The Word: Fiscal Cliff

Definition: “Fiscal cliff” is the term used to describe the situation that the U.S. will face at the end of this year, when provisions of the Budget Control Act of 2011 are scheduled to go into effect. (Some use the word “austerity cliff”.) If no action is taken by Congress and the President, $500 billion of spending cuts and tax increases will automatically occur. 

Used in a Sentence: “[Congressional Budget Office]: ‘Fiscal Cliff’ Could Trigger Recession”

History: In 2011, legislators reached a bipartisan agreement to raise the debt ceiling. However, in exchange for raising the debt ceiling, the agreement mandated that Congress put forward a plan to balance the budget – by December 31, 2012- or automatic spending cuts of 10% across the board would go into effect. These automatic cuts are also known as “sequestration.”
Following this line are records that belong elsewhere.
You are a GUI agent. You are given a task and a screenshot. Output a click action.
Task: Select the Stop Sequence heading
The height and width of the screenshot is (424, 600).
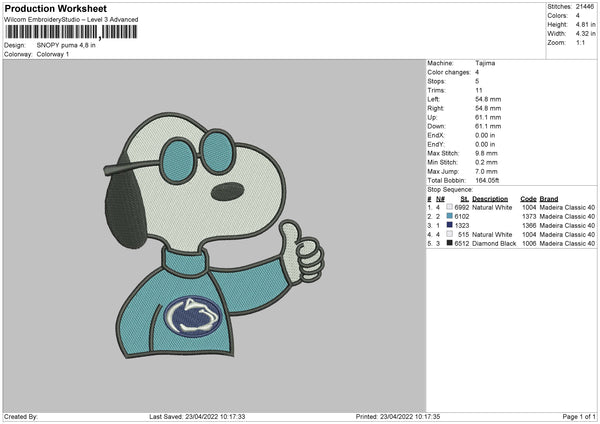coord(450,188)
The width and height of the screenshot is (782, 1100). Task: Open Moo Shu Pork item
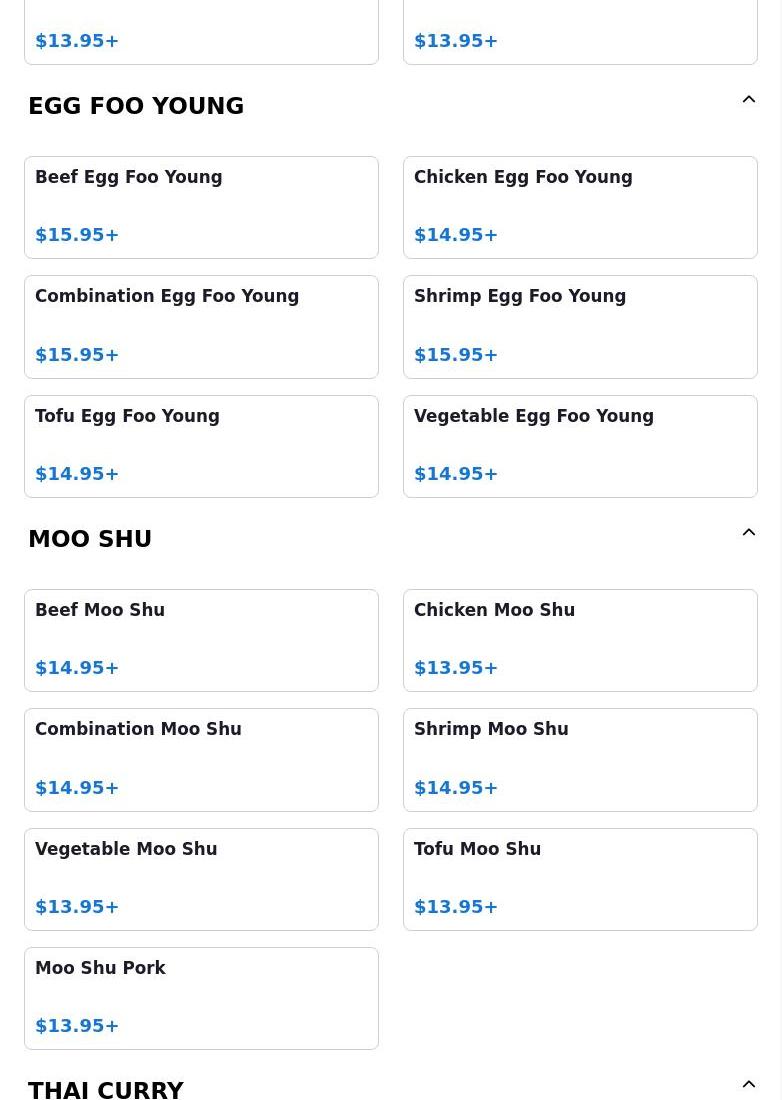click(x=201, y=998)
The Tax Relief, Unemployment Insurance Reauthorization, and Job Creation Act of 2010, which extended the Bush tax cuts for two years, is set to expire on December 31, 2012. If Congress fails to take action, taxes will increase starting on January 1, 2013.
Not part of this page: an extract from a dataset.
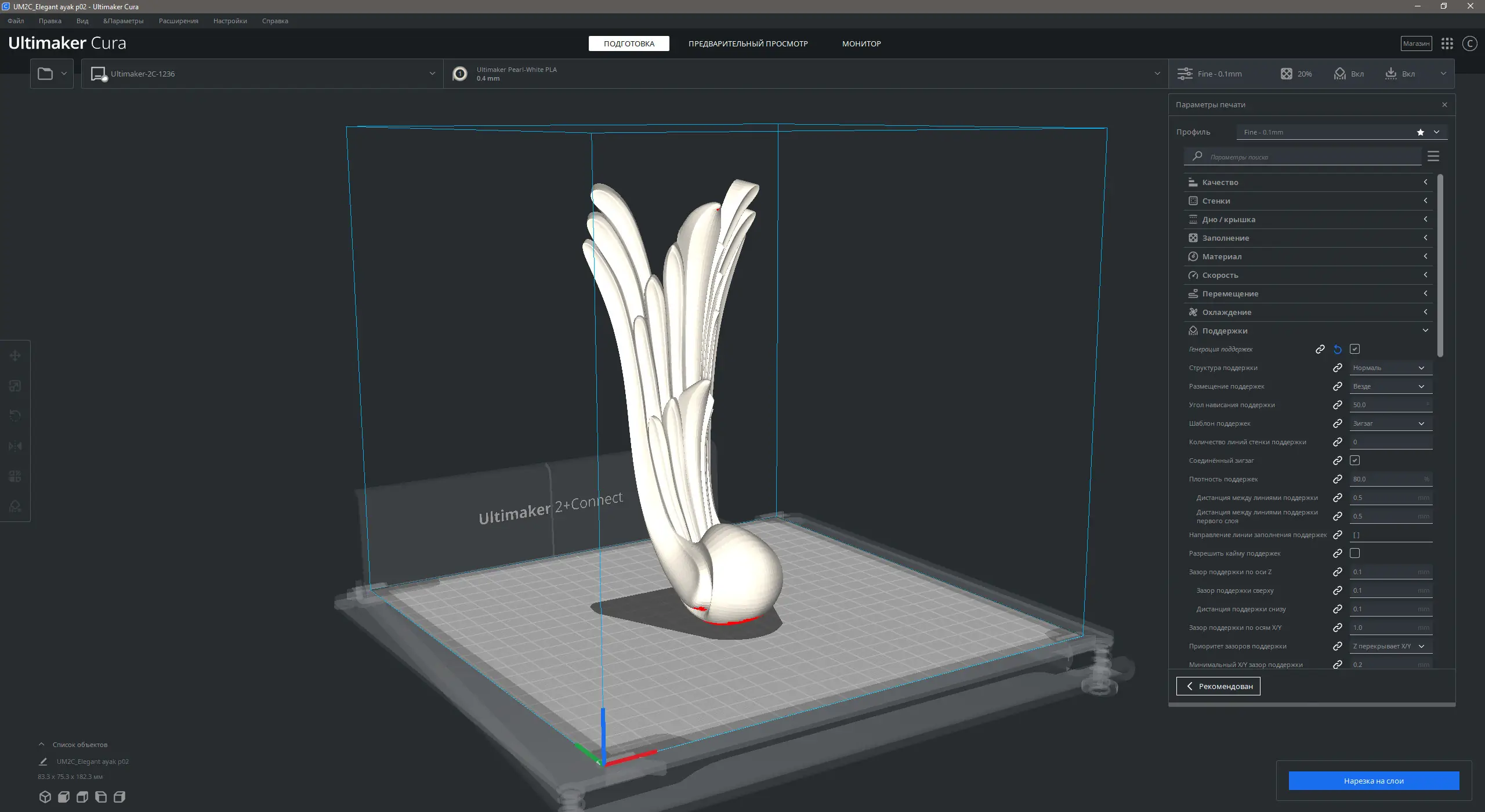Open the support pattern Zigzag dropdown
Screen dimensions: 1485x812
click(1390, 423)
What it Means: Both sides of the aisle worry that the fiscal cliff could plunge the U.S. back into a deep recession. The bipartisan Tax Policy Center estimates that if no deal is struck by January 1, 90 percent of Americans would face tax increases, at an average of $3,500 in additional taxes by April 2013.*

Congress has not yet come up with a plan to balance the budget, so the combination of tax increases and spending cuts known as the “fiscal cliff” continues to loom. Neither party wants to see the U.S. go off the cliff, but serious negotiations will have to occur in order to stop this from occurring.